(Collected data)

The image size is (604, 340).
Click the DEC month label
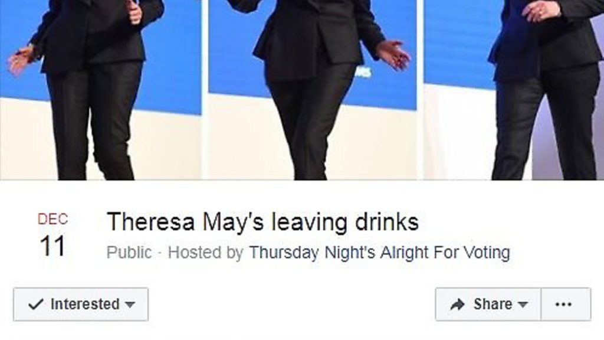[x=52, y=219]
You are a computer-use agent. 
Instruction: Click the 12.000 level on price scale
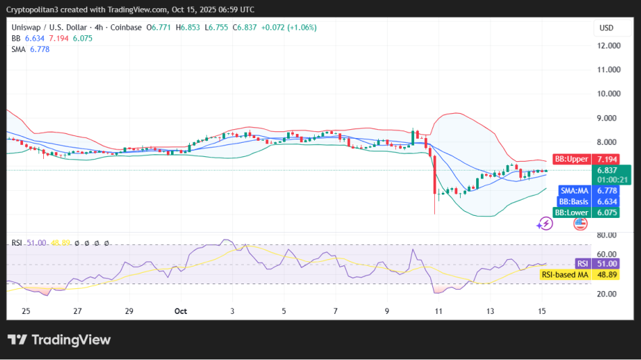click(606, 45)
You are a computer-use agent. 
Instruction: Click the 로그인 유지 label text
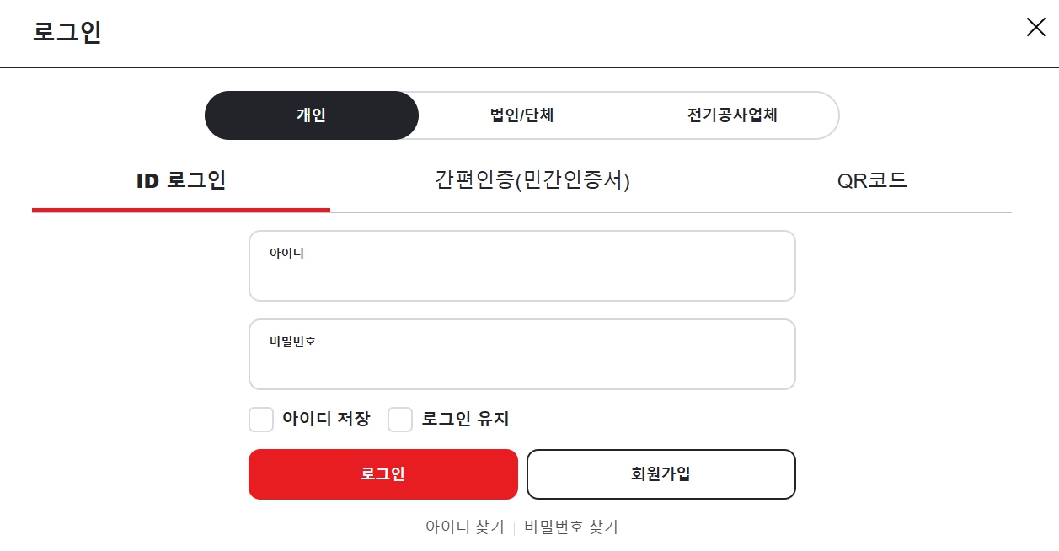[x=466, y=419]
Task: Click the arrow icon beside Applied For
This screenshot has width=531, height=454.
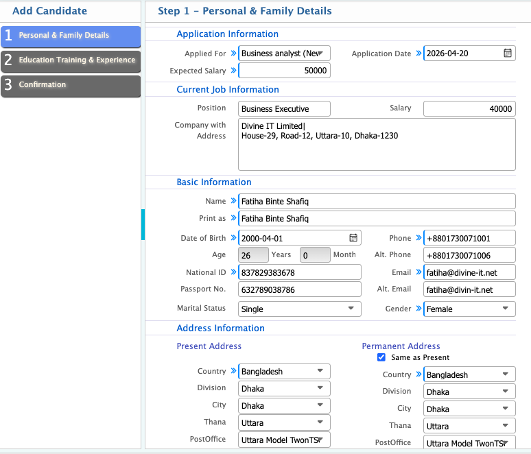Action: [233, 53]
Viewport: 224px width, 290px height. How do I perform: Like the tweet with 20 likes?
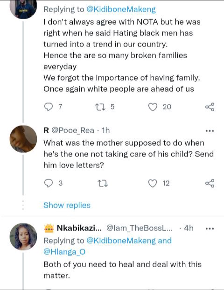(x=153, y=107)
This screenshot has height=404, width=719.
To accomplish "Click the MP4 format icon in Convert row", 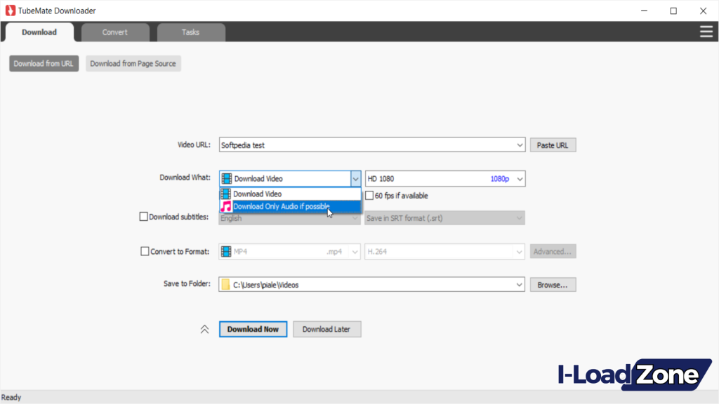I will pyautogui.click(x=227, y=251).
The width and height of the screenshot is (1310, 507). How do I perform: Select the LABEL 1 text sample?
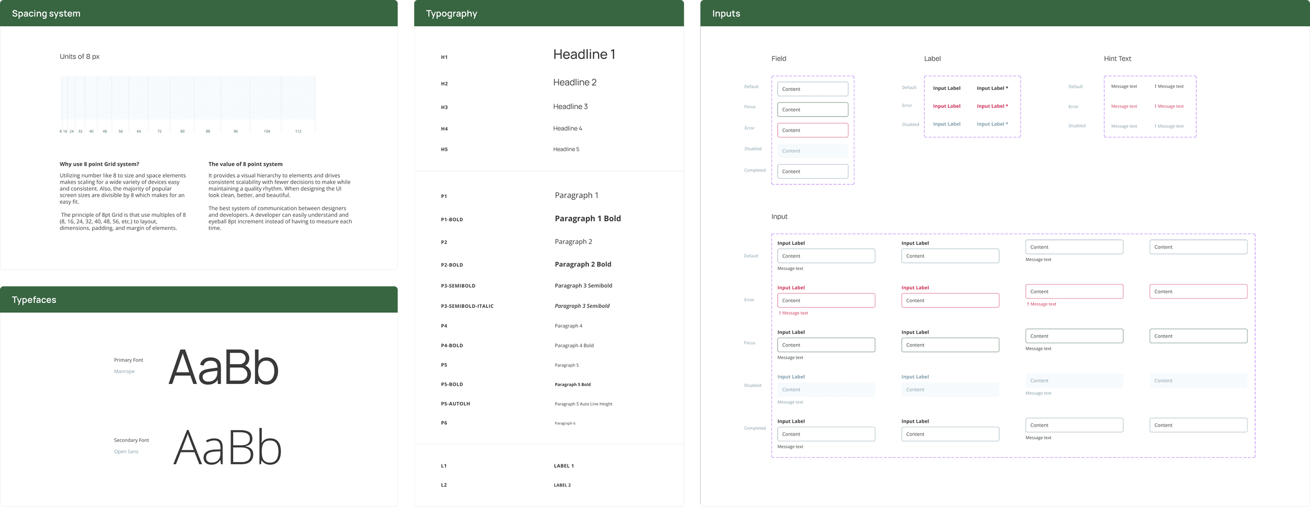point(563,466)
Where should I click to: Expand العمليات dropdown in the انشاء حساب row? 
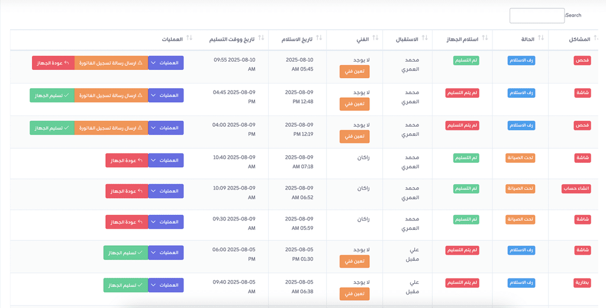tap(166, 191)
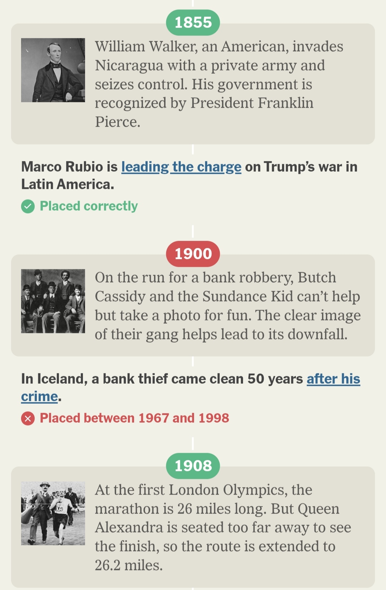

▸ **How to complete this task**
Your response should consist solely of the lines from the line with "Where should I" through the last line of the entries above, printed exactly and without pictures.

▸ **Answer to the exercise**
Where should I click to: Expand العمليات dropdown in the انشاء حساب row? 
tap(166, 191)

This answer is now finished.